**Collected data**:
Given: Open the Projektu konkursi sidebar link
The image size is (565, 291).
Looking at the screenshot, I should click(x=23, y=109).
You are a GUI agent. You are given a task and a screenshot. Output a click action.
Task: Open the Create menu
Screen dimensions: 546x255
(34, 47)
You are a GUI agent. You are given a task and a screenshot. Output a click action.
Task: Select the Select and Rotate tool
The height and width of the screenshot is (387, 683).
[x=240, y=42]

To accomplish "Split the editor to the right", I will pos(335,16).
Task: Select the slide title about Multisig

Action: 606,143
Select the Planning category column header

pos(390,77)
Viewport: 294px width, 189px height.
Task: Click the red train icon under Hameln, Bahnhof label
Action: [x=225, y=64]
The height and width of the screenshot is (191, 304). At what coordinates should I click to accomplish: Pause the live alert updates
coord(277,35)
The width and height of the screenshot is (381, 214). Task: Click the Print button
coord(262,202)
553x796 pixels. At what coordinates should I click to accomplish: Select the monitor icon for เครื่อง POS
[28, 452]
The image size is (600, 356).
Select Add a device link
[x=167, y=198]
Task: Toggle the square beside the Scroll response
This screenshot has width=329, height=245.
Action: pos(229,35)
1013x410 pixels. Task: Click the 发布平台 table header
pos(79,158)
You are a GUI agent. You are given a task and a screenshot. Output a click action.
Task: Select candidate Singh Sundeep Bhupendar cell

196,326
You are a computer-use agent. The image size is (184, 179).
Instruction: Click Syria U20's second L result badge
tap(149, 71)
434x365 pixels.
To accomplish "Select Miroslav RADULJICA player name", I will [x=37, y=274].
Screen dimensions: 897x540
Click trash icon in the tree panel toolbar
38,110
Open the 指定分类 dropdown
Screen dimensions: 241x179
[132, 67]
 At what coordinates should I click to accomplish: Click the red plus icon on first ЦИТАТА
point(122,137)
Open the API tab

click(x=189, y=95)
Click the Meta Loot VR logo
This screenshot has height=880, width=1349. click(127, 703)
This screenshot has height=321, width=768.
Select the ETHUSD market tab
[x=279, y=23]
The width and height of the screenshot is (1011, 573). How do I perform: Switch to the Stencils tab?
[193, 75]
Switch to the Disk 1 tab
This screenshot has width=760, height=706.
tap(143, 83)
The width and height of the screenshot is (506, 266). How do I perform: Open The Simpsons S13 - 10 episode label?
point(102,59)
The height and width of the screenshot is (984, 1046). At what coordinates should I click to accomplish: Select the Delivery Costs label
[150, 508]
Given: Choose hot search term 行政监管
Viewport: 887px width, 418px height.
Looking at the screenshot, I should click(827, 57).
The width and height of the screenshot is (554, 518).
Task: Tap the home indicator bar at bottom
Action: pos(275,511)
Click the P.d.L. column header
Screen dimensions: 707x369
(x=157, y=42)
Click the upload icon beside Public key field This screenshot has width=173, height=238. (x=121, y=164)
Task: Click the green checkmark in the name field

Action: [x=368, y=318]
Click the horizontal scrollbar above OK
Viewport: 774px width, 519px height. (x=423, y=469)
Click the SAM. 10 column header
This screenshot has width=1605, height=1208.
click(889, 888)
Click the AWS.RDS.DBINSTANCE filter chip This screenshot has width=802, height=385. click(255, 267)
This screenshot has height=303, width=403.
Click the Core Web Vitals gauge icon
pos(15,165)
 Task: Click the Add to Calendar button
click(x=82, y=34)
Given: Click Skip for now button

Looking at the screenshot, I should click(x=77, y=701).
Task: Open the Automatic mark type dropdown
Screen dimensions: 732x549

**WORK ITEM**:
Please return all of the entries exactly as they were given.

**SOLUTION BELOW**:
Given: Open the Projektu konkursi sidebar link
The image size is (565, 291).
Looking at the screenshot, I should click(x=23, y=109).
You are a GUI agent. You are given a task and a screenshot. Output a click action.
Task: Open the Create menu
Screen dimensions: 546x255
(34, 47)
You are a GUI agent. You are given a task and a screenshot. Output a click action.
Task: Select the Select and Rotate tool
The height and width of the screenshot is (387, 683).
[x=240, y=42]

To accomplish "Split the editor to the right", I will pos(335,16).
Task: Select the slide title about Multisig

Action: 606,143
Select the Planning category column header

pos(390,77)
Viewport: 294px width, 189px height.
Task: Click the red train icon under Hameln, Bahnhof label
Action: [x=225, y=64]
The height and width of the screenshot is (191, 304). At what coordinates should I click to accomplish: Pause the live alert updates
coord(277,35)
The width and height of the screenshot is (381, 214). Task: Click the Print button
coord(262,202)
553x796 pixels. At what coordinates should I click to accomplish: Select the monitor icon for เครื่อง POS
[28, 452]
The image size is (600, 356).
Select Add a device link
[x=167, y=198]
Task: Toggle the square beside the Scroll response
This screenshot has width=329, height=245.
Action: pos(229,35)
1013x410 pixels. Task: Click the 发布平台 table header
pos(79,158)
You are a GUI agent. You are given a task and a screenshot. Output a click action.
Task: Select candidate Singh Sundeep Bhupendar cell

196,326
You are a computer-use agent. The image size is (184, 179).
Instruction: Click Syria U20's second L result badge
tap(149, 71)
434x365 pixels.
To accomplish "Select Miroslav RADULJICA player name", I will [x=37, y=274].
Screen dimensions: 897x540
Click trash icon in the tree panel toolbar
38,110
Open the 指定分类 dropdown
Screen dimensions: 241x179
[132, 67]
 At what coordinates should I click to accomplish: Click the red plus icon on first ЦИТАТА
point(122,137)
Open the API tab

click(x=189, y=95)
Click the Meta Loot VR logo
This screenshot has height=880, width=1349. click(127, 703)
This screenshot has height=321, width=768.
Select the ETHUSD market tab
[x=279, y=23]
The width and height of the screenshot is (1011, 573). How do I perform: Switch to the Stencils tab?
[193, 75]
Switch to the Disk 1 tab
This screenshot has width=760, height=706.
tap(143, 83)
The width and height of the screenshot is (506, 266). How do I perform: Open The Simpsons S13 - 10 episode label?
point(102,59)
The height and width of the screenshot is (984, 1046). At what coordinates should I click to accomplish: Select the Delivery Costs label
[150, 508]
Given: Choose hot search term 行政监管
Viewport: 887px width, 418px height.
Looking at the screenshot, I should click(827, 57).
The width and height of the screenshot is (554, 518).
Task: Tap the home indicator bar at bottom
Action: pos(275,511)
Click the P.d.L. column header
Screen dimensions: 707x369
(x=157, y=42)
Click the upload icon beside Public key field This screenshot has width=173, height=238. (x=121, y=164)
Task: Click the green checkmark in the name field

Action: [x=368, y=318]
Click the horizontal scrollbar above OK
Viewport: 774px width, 519px height. (x=423, y=469)
Click the SAM. 10 column header
This screenshot has width=1605, height=1208.
click(889, 888)
Click the AWS.RDS.DBINSTANCE filter chip This screenshot has width=802, height=385. click(255, 267)
This screenshot has height=303, width=403.
Click the Core Web Vitals gauge icon
pos(15,165)
 Task: Click the Add to Calendar button
click(x=82, y=34)
Given: Click Skip for now button

Looking at the screenshot, I should click(x=77, y=701).
Task: Open the Automatic mark type dropdown
Screen dimensions: 732x549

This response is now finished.